Benefits of Positive Psychology
Having a more positive mindset, learning to train your mind to think positively, and being optimistic instead of pessimistic can do wonders for your daily life.
The potential benefits are:
- Change in perspective
- Self-esteem boost
- Increased success
- Improved relationships
- Higher productivity
Founder of Positive Psychology
Martin Seligman is the founder of positive psychology, and through his research in the 1960s and ’70s, he put together the foundation of “learned helplessness.”
Learned helplessness is backed by decades of research and shows how humans and animals learn to become helpless and feel like they have lost control.
Later Seligman connected this theory with depression, noted people suffering from depression also felt helpless.
While becoming popular with “learned helplessness,” Seligman knew he had more to offer the psychology community, so he turned his attention towards human characteristics and perspectives, which could be learned.
Seligman was frustrated with psychologies focus on the negative, trauma, pain, mental illness, and suffering. So little attention was about a person’s well-being, their strengths, and happiness.
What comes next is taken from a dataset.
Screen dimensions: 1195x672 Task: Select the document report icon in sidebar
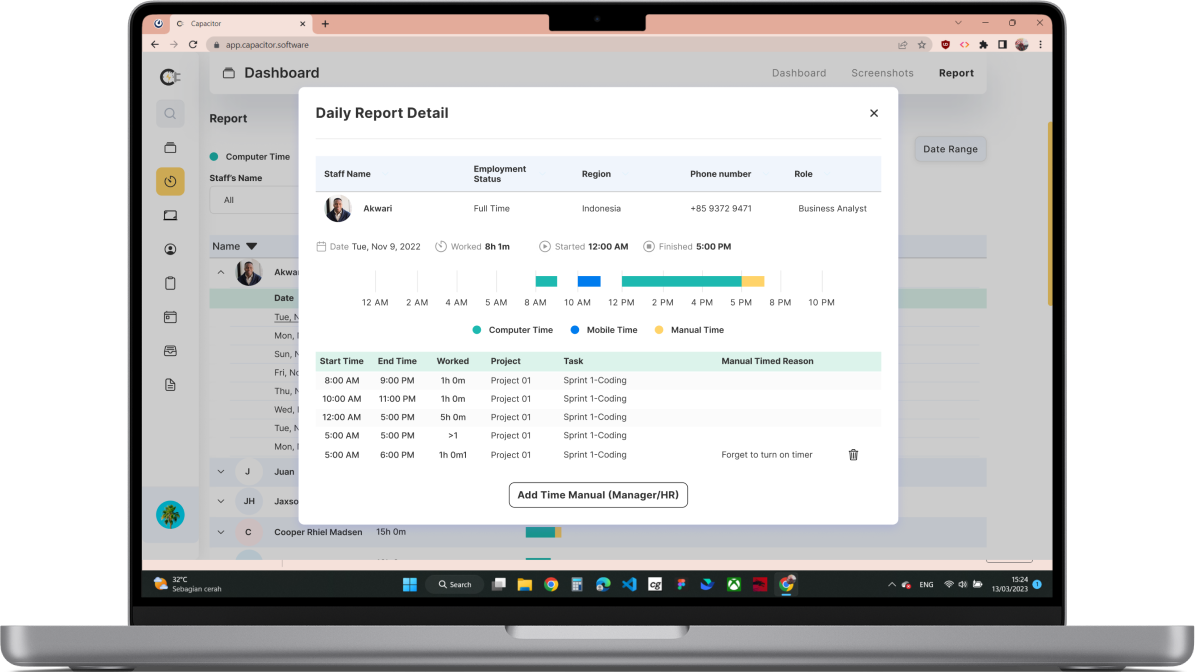(170, 384)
Later, when he was elected president of the American Psychological Association in 1998, he altered the field’s direction.
A new subfield of psychology was introduced to focus on “life-giving” rather than “life-depleting.”
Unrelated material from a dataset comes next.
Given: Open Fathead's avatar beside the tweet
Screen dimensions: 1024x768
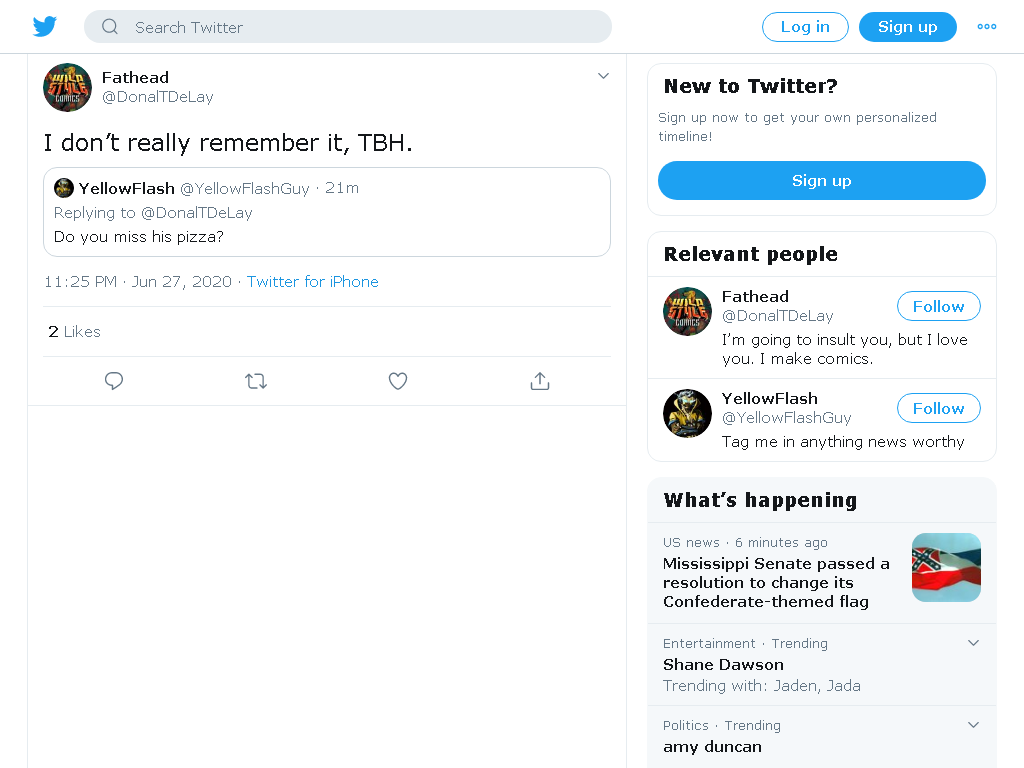Looking at the screenshot, I should [67, 88].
The new field, positive psychology, was published in 2000 by Martin Seligman and Mihaly Csikszentmihalyi, the founding father of Flow.
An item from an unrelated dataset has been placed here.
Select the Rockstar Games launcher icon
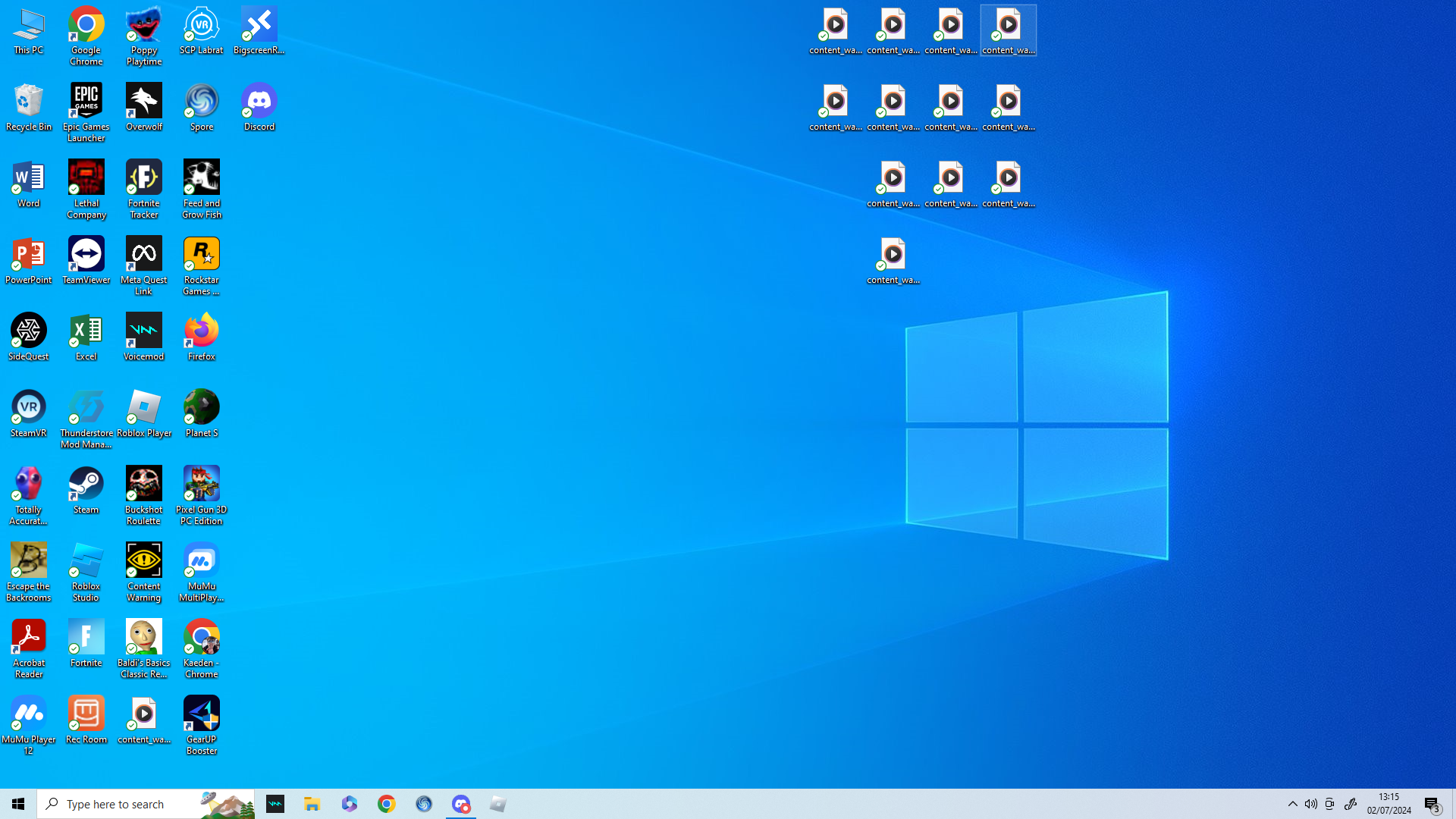 202,266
Positive Psychology Take Away
While positive psychology is trendy today, it also has its critics often calling it New Age-y or Pop Psychology.
Positive psychology is indeed a science, a psychology subfield that is based on evidence and scientific methods.
The focus is on happiness and fulfillment and does not mean you are advised to push away your negative emotions.
People who flourish make room for the good and work through the bad times.